• _Text block_
Terri Kelly is President and CEO of W.L. Gore & Associates, a multi-billion dollar enterprise that employs more than 8,000 associates in 45 plants around the world. Gore specializes in fluoropolymer-based materials that are utilized in a wide array of high- value products, including GORE-TEX® fabric, medical devices, filtration and venting products and many other advanced technology solutions. Gore is as well known for its unique management philosophy and culture, as for its multitude of unique products.
Kelly joined Gore as a process engineer in 1983 after graduating summa cum laude from the University of Delaware with a bachelor’s degree in mechanical engineering. In her early years with the company, she gained experience as a product specialist with the military fabrics business—a unit she eventually led—helping it grow from a small start-up venture into a leading producer of protective products for the global armed forces.
In 1998, Kelly became part of the leadership team for the global Fabrics Division. In this role, she helped establish a fabrics manufacturing plant in Shenzhen, China—Gore’s first fabrics plant in Asia. Today, there are more than 500 associates in Asia Pacific, and the region is poised to become a significant source of revenue for the enterprise in the coming years. While in the Fabrics Division, Kelly also served on the Enterprise Operations Committee working closely with the CEO and other leaders to help guide the strategic direction of the company.

• _Listed records_

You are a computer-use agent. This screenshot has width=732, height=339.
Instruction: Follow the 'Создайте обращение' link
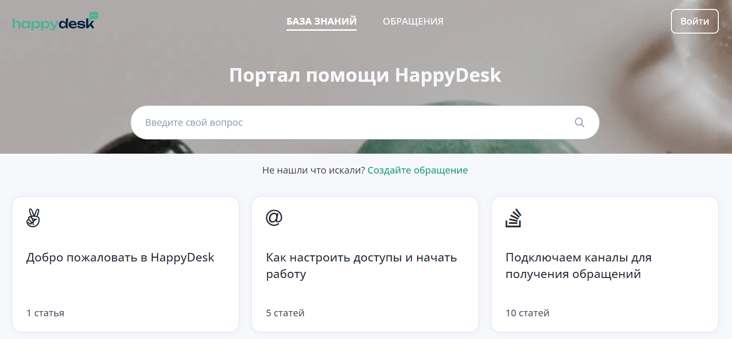click(418, 170)
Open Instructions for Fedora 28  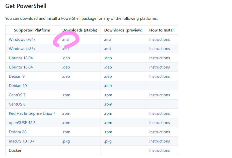pyautogui.click(x=160, y=132)
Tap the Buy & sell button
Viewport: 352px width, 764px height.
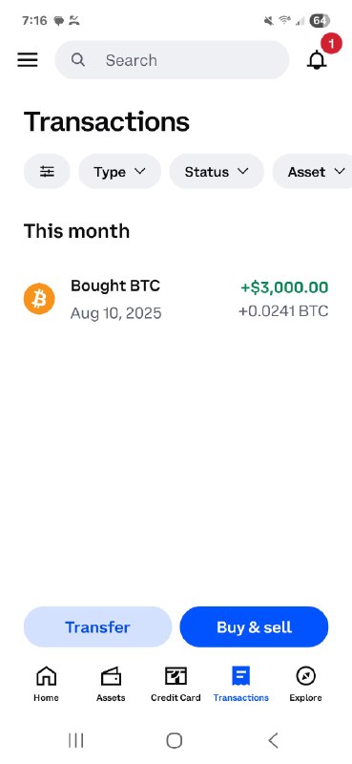click(254, 627)
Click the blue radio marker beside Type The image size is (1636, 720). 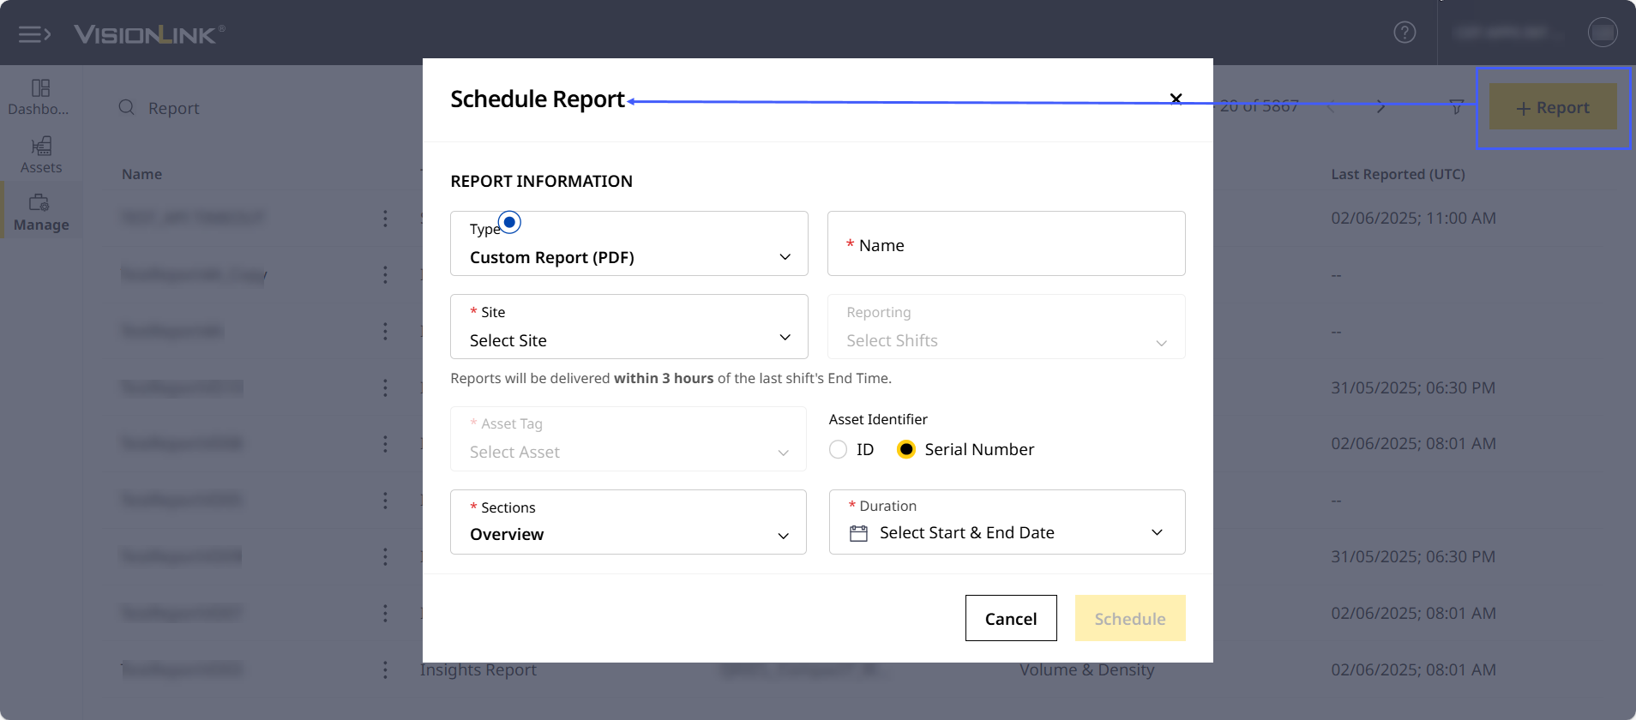(x=509, y=223)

• _Task requirements_
a. Answer these questions from the Terri Kelly profile, one line each:
(i) In what year did Kelly join Gore, and in what position?
(ii) In which city was Gore's first fabrics plant in Asia established?
(iii) How many associates does Gore employ?
b. List every specific high-value product the Terri Kelly profile names as using Gore's fluoropolymer-based materials.

• _Answers to the exercises_
a.
(i) 1983, as a process engineer
(ii) Shenzhen, China
(iii) More than 8,000

b.
GORE-TEX® fabric
Medical devices
Filtration and venting products